→ **Consigne**
Relevez toutes les personnes désignées par leur nom complet dans le passage fourni ci-dessous.

Depuis son prix Nobel de littérature en 2004, Elfriede Jelinek, aujourd’hui octogénaire, vit à l’écart. « Quand je suis à Vienne, je vis seule. Ma journée s’organise autour des infos et des petites choses de la vie quotidienne, auxquelles je m’accroche pour ne pas être larguée. Quand je suis à Munich, je vis avec mon mari. Mais il est aussi solitaire que moi sinon plus. C’est tout ce que je peux dire, car il ne se passe pas grand-chose. » Mais elle écrit, ce qu’elle nomme son « blabla » sur Internet. « Mes textes, je les cède complètement. Chacun ou chacune peut en faire ce qu’il ou elle veut » (entretien recueilli par courriel, publié dans Le Monde au milieu de l’été 2019). Sur la voix royale n’est pas son dernier texte mais le dernier a avoir été traduit en français (L’Arche, 2019) par Magali Jourdon et Mathilde Sobottke.

→ **Données fournies**
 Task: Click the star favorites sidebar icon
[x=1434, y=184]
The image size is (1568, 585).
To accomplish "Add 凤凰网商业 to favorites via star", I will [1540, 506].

→ **Réponse**
Elfriede Jelinek, Magali Jourdon, Mathilde Sobottke